30 Punkte und damit zwei mehr als sein McLaren-Teamkollege, Weltmeister Fernando Alonso, hat der Formel-1-Rookie nach vier Podestplätzen in vier Rennen auf dem Konto. Zumindest die Statistik lässt also glauben, dass Hamilton am Sonntag (ab 14:00 Uhr LIVE auf networld.at) ausgerechnet im "wichtigsten Rennen des Jahres" auch den ersten GP-Sieg seiner jungen Karriere einfahren kann. Denn Hamilton ist auf dem Stadtkurs ungeschlagen. 2005 gewann er in der Formel 3, im Vorjahr triumphierte er in der GP2.
Monaco hat für Fahrer und Fans eine nach wie vor magische Anziehungskraft, obwohl der Motorsport selbst - heuer sind mit der Formel 1, der GP2, dem Porsche-Supercup und der Formel Renault gleich vier Klassen am Start - in den engen und winkeligen Straßenschluchten eher ein sportlicher Anachronismus ist.

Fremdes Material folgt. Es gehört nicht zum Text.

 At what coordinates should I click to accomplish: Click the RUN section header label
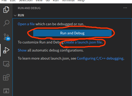coord(21,15)
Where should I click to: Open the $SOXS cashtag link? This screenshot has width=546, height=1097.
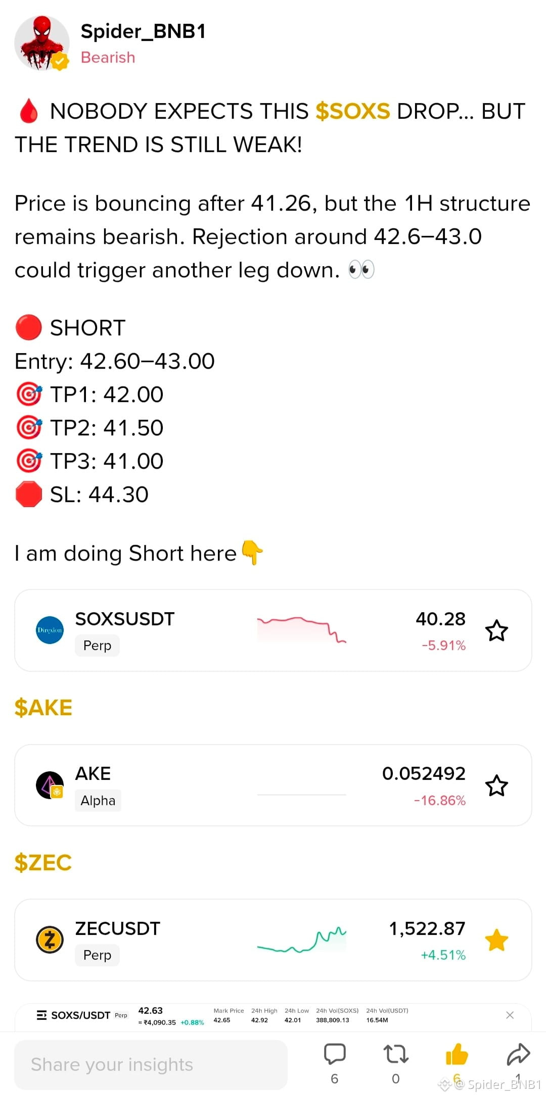[x=353, y=111]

Der aber mehr als wett gemacht wird vom Glamour und der Tradition im Fürstentum. Das Promi-Fußball-Match im Stade Louis II. und eine dem sechsfachen Monaco-Rekordsieger Ayrton Senna gewidmete Ausstellung umrahmen ein langes Wochenende, zu dem Hollywood dank des benachbarten Film-Festivals in Cannes mit einer Dichte an Stars anrückt, wie sie sonst nur bei Oscar-Verleihungen zu sehen ist. Nur US-Skandalnudel Paris Hilton musste wegen ihres bevorstehenden Gefängnis-Aufenthalts ihren Monaco-Auftritt abblasen.
Monaco ist nach wie vor das einzige Rennen, das ausschließlich auf öffentlichen Straßen gefahren wird. Die Magnetwirkung des gefährlichen Tanzes zwischen den Leitplanken im Spieler- Steuer- und Heimschläfer-Paradies hat dafür gesorgt, dass mit Valencia, Singapur und später auch Abu Dhabi bereits weitere Stadtkurse am Entstehen sind. Aber an die Tradition (Rennen seit 1929), dem Glamour und die weltweite Anziehungskraft von Monaco wird so schnell wohl keines dieser neuen Retorten-Rennen herankommen.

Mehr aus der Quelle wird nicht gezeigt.